--- Exercise ---
Take the data that follows and retype it word for word.

┌──

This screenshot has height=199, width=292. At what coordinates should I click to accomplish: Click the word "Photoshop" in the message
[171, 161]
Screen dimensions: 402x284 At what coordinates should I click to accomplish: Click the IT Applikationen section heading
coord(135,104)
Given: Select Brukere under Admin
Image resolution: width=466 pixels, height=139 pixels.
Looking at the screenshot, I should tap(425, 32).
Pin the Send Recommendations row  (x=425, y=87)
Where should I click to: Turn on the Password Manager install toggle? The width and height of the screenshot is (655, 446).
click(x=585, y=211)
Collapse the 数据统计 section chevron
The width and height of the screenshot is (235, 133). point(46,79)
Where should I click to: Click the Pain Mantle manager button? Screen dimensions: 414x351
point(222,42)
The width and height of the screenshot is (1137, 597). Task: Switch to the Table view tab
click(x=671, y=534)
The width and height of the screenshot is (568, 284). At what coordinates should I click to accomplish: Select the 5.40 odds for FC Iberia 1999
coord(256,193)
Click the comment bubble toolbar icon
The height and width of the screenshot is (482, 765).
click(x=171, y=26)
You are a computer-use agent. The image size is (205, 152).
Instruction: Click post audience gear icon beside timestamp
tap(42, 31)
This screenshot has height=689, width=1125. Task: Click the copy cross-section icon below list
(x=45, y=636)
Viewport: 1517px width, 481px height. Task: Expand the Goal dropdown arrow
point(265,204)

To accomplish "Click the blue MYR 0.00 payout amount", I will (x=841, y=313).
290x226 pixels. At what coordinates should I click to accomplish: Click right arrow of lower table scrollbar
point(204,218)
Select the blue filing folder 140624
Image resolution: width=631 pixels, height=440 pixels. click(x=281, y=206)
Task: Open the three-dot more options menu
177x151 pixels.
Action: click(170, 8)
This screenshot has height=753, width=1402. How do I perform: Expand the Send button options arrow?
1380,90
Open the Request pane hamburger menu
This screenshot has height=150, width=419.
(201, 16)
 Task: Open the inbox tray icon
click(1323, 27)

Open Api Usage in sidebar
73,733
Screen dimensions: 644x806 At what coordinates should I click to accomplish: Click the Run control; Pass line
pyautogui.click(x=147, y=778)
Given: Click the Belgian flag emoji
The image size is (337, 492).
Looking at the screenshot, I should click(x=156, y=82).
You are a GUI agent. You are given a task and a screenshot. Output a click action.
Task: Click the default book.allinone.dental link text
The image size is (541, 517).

└──

--- Completed exercise ---
This screenshot has height=199, width=292. At what coordinates should I click to accomplish: Click the word "Photoshop" in the message
[171, 161]
Screen dimensions: 402x284 At what coordinates should I click to accomplish: Click the IT Applikationen section heading
coord(135,104)
Given: Select Brukere under Admin
Image resolution: width=466 pixels, height=139 pixels.
Looking at the screenshot, I should tap(425, 32).
Pin the Send Recommendations row  (x=425, y=87)
Where should I click to: Turn on the Password Manager install toggle? The width and height of the screenshot is (655, 446).
click(x=585, y=211)
Collapse the 数据统计 section chevron
The width and height of the screenshot is (235, 133). point(46,79)
Where should I click to: Click the Pain Mantle manager button? Screen dimensions: 414x351
point(222,42)
The width and height of the screenshot is (1137, 597). Task: Switch to the Table view tab
click(x=671, y=534)
The width and height of the screenshot is (568, 284). At what coordinates should I click to accomplish: Select the 5.40 odds for FC Iberia 1999
coord(256,193)
Click the comment bubble toolbar icon
The height and width of the screenshot is (482, 765).
click(x=171, y=26)
You are a computer-use agent. The image size is (205, 152).
Instruction: Click post audience gear icon beside timestamp
tap(42, 31)
This screenshot has height=689, width=1125. Task: Click the copy cross-section icon below list
(x=45, y=636)
Viewport: 1517px width, 481px height. Task: Expand the Goal dropdown arrow
point(265,204)

To accomplish "Click the blue MYR 0.00 payout amount", I will (x=841, y=313).
290x226 pixels. At what coordinates should I click to accomplish: Click right arrow of lower table scrollbar
point(204,218)
Select the blue filing folder 140624
Image resolution: width=631 pixels, height=440 pixels. click(x=281, y=206)
Task: Open the three-dot more options menu
177x151 pixels.
Action: click(170, 8)
This screenshot has height=753, width=1402. How do I perform: Expand the Send button options arrow?
1380,90
Open the Request pane hamburger menu
This screenshot has height=150, width=419.
(201, 16)
 Task: Open the inbox tray icon
click(1323, 27)

Open Api Usage in sidebar
73,733
Screen dimensions: 644x806 At what coordinates should I click to accomplish: Click the Run control; Pass line
pyautogui.click(x=147, y=778)
Given: Click the Belgian flag emoji
The image size is (337, 492).
Looking at the screenshot, I should click(x=156, y=82).
You are a GUI agent. You are given a task and a screenshot. Output a click action.
Task: Click the default book.allinone.dental link text
The image size is (541, 517).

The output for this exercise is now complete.